Many consulting businesses aspire to make the transition to selling a product rather than just selling hours, but it’s not easy. It’s great to see a successful local example.
Let’s put some questions to Andrew:
What’s the purpose of Optimal Workshop?
We created Optimal Workshop to help make the world an easier place to be.
As I’m sure you can see, this is a quite a broad issue so we’re focussing our efforts on findability.
The specific problem we are here to solve is this: “Quantitative analysis to assess the effectiveness of an Information Architecture (IA) is hard work.” So naturally we spend our days designing new analysis techniques to bring a quantitative and statistical focus to decision making, supplementing qualitative research for user experience designers and information architects.
Optimal Workshop was born as the “tools workshop” for Optimal Usability, a user experience design agency, and was created to extend our reach beyond what we could do in person by making our own information architecture research tools available to the world.
What is the product you’re selling?
Optimal Workshop’s suite of tools help to define and refine an information architecture using three established user experience design techniques: online card sorting with OptimalSort, tree testing with Treejack and first click testing with Chalkmark.
What is the business model?
We run a software as a service (SaaS) business model.
This means people subscribe to use the Optimal Workshop tools for the time they need them. With this model we have a recurring revenue stream and our customers can enjoy our “hop on, hop off” approach to SaaS whereby you always have access to the data you’ve collected and to the Optimal Workshop analysis tools even after a subscription has ended.
So far we’ve found people really appreciate this attitude and choose to stay subscribed and make usability testing an integral part of their ongoing design decision making process and content evolution strategy.
How do potential customers learn about you?
A lot of it is word of mouth.
Honestly, we have a lot of passionate customers who love their industry and get excited about tools that make it easier for them to make things easier for their customers and users. I love attending industry events (from the Information Architecture and User Experience community, our clients’ industry, rather than the SaaS and software dev communities) and it’s always great to hear people talking about our tools and how they’ve influenced decisions in their organisations.
We’ve also been discussed in a number of industry leading, or even industry defining books over the last few years, the impact of which is difficult to measure but I’m quite sure it has been a contributor to our growth.
How did the business get started?
The business was founded to build tools that our consultants wished for in their day to day work as Usability Testers/Researchers and Information Architects.

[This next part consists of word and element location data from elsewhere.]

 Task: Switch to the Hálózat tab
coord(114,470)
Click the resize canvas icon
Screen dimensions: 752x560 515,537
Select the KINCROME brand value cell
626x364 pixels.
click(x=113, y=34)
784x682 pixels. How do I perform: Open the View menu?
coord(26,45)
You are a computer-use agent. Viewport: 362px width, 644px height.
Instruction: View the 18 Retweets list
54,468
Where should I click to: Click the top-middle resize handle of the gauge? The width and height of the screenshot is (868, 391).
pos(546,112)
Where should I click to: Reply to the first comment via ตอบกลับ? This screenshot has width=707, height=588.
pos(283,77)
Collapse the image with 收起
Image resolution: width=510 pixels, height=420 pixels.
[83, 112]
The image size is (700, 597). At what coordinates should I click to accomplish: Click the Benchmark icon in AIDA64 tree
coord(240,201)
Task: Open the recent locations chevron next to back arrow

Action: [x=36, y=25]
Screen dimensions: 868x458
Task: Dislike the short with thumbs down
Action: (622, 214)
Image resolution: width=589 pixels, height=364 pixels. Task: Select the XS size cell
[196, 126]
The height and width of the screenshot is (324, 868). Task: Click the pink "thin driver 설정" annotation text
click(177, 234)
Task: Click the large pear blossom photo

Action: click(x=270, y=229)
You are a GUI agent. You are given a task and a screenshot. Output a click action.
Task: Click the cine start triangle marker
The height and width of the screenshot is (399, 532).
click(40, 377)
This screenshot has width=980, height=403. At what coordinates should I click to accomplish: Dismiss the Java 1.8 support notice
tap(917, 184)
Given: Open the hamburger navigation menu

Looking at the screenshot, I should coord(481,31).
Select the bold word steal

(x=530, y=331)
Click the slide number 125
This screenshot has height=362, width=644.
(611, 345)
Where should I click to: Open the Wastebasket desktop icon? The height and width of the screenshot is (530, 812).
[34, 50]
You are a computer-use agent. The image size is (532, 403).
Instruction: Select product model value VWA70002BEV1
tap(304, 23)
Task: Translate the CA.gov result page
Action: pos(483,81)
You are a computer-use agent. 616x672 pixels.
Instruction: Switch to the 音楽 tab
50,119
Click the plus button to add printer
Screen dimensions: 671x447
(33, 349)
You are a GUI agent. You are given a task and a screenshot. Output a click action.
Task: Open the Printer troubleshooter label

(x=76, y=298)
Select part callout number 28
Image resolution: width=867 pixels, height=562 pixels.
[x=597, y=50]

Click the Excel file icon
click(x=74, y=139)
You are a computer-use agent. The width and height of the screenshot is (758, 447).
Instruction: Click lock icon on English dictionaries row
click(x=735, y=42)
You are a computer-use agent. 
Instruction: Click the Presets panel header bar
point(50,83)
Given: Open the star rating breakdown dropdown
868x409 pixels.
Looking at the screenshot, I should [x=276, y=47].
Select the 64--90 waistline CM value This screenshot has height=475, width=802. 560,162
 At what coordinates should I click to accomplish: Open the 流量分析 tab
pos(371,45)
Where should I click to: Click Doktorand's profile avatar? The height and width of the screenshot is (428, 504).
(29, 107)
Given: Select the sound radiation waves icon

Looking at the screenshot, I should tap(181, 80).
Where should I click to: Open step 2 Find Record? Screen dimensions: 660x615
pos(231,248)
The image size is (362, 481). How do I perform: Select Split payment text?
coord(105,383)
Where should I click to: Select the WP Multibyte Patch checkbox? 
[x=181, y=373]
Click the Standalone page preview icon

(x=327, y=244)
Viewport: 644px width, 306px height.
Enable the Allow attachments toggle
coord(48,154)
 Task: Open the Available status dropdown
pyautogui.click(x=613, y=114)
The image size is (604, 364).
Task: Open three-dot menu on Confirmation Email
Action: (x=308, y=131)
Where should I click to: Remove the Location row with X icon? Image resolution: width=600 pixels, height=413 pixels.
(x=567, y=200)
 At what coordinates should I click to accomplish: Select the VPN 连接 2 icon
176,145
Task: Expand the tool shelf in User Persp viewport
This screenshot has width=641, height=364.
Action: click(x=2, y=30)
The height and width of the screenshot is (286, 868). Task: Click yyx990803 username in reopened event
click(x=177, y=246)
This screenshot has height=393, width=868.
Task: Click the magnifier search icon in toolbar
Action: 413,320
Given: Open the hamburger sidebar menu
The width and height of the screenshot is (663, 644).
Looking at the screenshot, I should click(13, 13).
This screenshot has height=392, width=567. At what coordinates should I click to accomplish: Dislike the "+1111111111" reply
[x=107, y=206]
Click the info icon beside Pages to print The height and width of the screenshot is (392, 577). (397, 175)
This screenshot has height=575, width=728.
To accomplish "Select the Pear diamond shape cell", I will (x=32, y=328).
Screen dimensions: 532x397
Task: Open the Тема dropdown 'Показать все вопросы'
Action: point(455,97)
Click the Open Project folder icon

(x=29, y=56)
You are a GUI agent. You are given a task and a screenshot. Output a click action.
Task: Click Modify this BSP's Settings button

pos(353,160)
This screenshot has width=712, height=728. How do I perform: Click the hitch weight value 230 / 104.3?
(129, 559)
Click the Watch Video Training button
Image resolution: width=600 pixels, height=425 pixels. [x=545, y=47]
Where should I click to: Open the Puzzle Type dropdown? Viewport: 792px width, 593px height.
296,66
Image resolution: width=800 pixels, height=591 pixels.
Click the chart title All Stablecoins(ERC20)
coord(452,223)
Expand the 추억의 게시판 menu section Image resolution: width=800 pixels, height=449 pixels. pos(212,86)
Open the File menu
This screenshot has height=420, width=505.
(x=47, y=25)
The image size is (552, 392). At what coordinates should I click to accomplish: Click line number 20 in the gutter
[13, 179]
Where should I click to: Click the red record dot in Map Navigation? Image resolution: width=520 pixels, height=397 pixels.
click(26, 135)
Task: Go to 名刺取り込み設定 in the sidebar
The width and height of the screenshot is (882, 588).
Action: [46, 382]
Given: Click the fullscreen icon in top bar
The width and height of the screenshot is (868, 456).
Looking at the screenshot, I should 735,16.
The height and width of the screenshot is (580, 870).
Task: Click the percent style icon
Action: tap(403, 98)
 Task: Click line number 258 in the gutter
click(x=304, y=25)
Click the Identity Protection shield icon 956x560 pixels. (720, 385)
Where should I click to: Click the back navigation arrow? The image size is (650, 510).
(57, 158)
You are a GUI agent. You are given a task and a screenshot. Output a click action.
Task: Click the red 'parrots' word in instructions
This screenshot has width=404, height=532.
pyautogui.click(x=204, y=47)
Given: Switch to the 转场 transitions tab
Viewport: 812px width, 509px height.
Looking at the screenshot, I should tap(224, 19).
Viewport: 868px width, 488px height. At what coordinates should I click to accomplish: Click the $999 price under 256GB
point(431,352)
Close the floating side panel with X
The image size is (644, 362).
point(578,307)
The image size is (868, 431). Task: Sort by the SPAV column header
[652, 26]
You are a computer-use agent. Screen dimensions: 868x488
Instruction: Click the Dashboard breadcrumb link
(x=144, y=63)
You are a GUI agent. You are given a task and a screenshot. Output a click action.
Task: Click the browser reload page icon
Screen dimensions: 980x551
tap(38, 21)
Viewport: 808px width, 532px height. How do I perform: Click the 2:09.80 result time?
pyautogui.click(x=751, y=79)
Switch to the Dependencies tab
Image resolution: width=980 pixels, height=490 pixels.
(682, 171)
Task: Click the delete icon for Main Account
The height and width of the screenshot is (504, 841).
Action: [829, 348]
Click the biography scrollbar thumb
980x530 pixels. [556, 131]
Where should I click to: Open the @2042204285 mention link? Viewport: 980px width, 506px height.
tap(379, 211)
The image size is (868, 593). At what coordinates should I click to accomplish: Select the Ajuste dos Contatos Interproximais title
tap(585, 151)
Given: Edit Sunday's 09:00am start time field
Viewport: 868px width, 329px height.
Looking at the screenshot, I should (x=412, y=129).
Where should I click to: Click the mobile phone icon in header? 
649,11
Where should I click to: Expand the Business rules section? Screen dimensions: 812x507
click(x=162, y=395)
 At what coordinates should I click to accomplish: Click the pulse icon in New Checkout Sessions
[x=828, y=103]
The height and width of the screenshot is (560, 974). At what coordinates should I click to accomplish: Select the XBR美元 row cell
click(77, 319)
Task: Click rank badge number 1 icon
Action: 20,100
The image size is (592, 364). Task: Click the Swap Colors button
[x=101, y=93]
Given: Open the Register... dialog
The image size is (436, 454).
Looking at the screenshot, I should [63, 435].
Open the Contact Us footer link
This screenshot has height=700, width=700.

It seemed only natural to make them available to the growing army of people just like us around the world.
Who are the people working with you on this?
The company was founded by Sam Ng in 2007. I joined the team in 2009 as CTO on a short term contract to sort out some technical issues and help move the company forward. Shortly thereafter we were making good progress so Sam left to found the Mekong Club and work on other “social good” projects in south east Asia. Specifically he is interested in reducing child slavery. A noble cause! I was asked to step up to CEO and run Optimal Workshop myself. I’m very happy to say that with the strong foundation Sam put in place (some working MVPs and a solid brand reputation from shaking hands around the world) and our devoted development team we have gone from strength to strength ever since.
How have you funded your growth so far?
The business was funded for the first 2 years by channeling some cash-flow from Optimal Usability (our consulting agency) into Optimal Workshop to fund development. I’m happy to report this reliance stopped 3 months after I took over as CEO and we’ve been profitable ever since.
What are the biggest challenges you’ve faced so far?
With our near constant growth we have had our share of technical scaling issues. I guess we asked for it by focussing on “quantitative analysis”!
What advice do you have for other founders?
Make the hard decisions. If it is too hard then get the data you need and if that is too hard, just make a decision anyway and test the result.